Excessive grooming behaviors, for example, excessive face washing, plucking hairs, or skin-picking, are common in BDD44. Pathological grooming conditions in animals have long been observed, and may provide analogous models for these behaviors in BDD45.

Preliminary Neurobiological Model of the Pathophysiology of BDD

Attempts to integrate these findings result in a complex proposed model that implicates brain dysfunction and neurochemistry in the development of BDD. Right hemisphere dysfunction may be involved in the development of BDD, given the right dominance related to body image46, as well as suggestions from case reports that BDD may be associated with right temporal lobe lesions47, 48. Thus, one hypothesis is that right hemisphere dysfunction could put an individual at risk for developing BDD, which could be exacerbated by dysfunction in frontal-striatal circuits, contributing to BDD-related obsessive thoughts and compulsions. Dysfunction in specific areas of the brain such as visual cortical systems could lead to distorted perception of body and face, and to an inability to correct this distortion or inhibit fronto-striatal responses to aversive stimuli related to the body. Possible dysfunction in the frontal-occipital-temporal circuit (i.e., top-down modulation) could lead to an imbalance in detail vs. holistic visual processing. Finally, serotonin may modulate BDD symptoms in frontal-subcortical circuitry and/or the limbic system, although little is known about its involvement in BDD.

CONCLUSIONS

The contribution of these different putative etiological and pathophysiologic factors to BDD’s development and maintenance, and others yet to be identified, remains unclear.

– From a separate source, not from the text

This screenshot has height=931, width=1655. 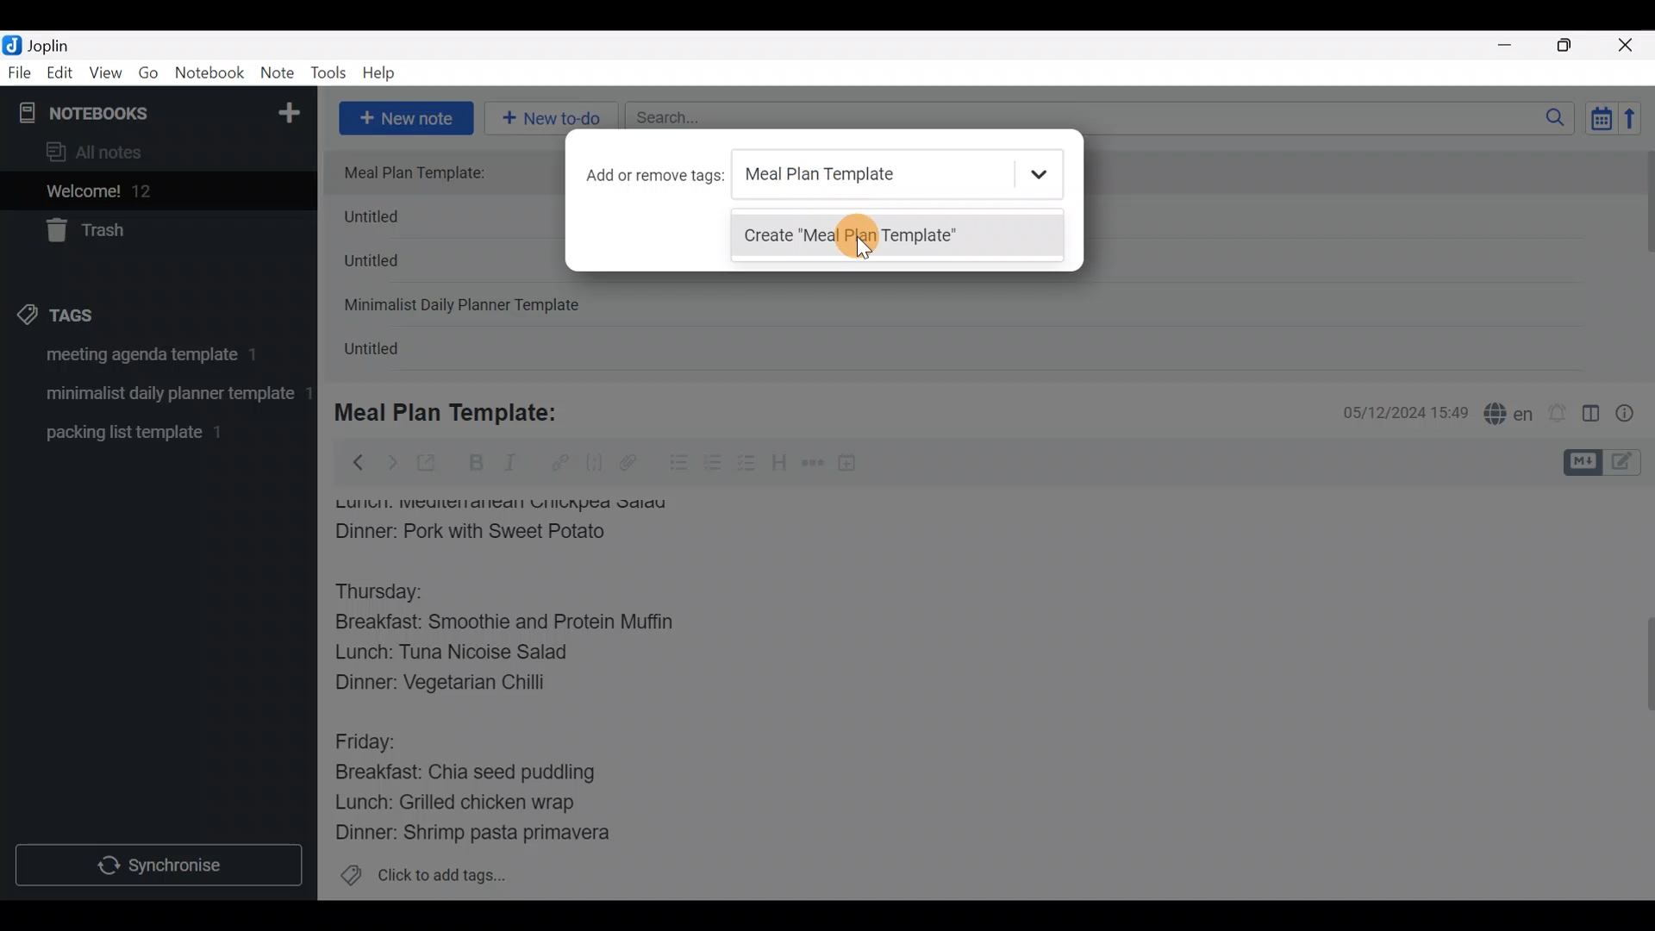 I want to click on Welcome!, so click(x=156, y=192).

A preliminary, hypothetical model involves a complex interplay in which genetic and biological susceptibilities interact with environmental events, such as teasing or abuse. These more “distal” genetic and environmental causative factors in turn may lead to more proximal contributing factors, such as neurobiologically based imbalances in global vs. local visual processing that may contribute to perceptual distortions and other information processing biases, as well as fronto-striatal abnormalities that may be associated with BDD-related obsessive-thoughts and repetitive behaviors. In individuals with such susceptibilities, adverse events such as abuse and teasing may be more likely to have influential effects. The subsequent development of distorted cognitions and reinforcing repetitive and avoidance behaviors may then serve to maintain the symptoms of the disorder. However, many questions remain; just one example is whether the above-noted brain abnormalities are inherited phenotypes or develop as a result of the disorder. Further development and testing of submodels and integrated etiological models for BDD will be important to aid in early identification and intervention, and will be crucial to guide the development of improved treatments.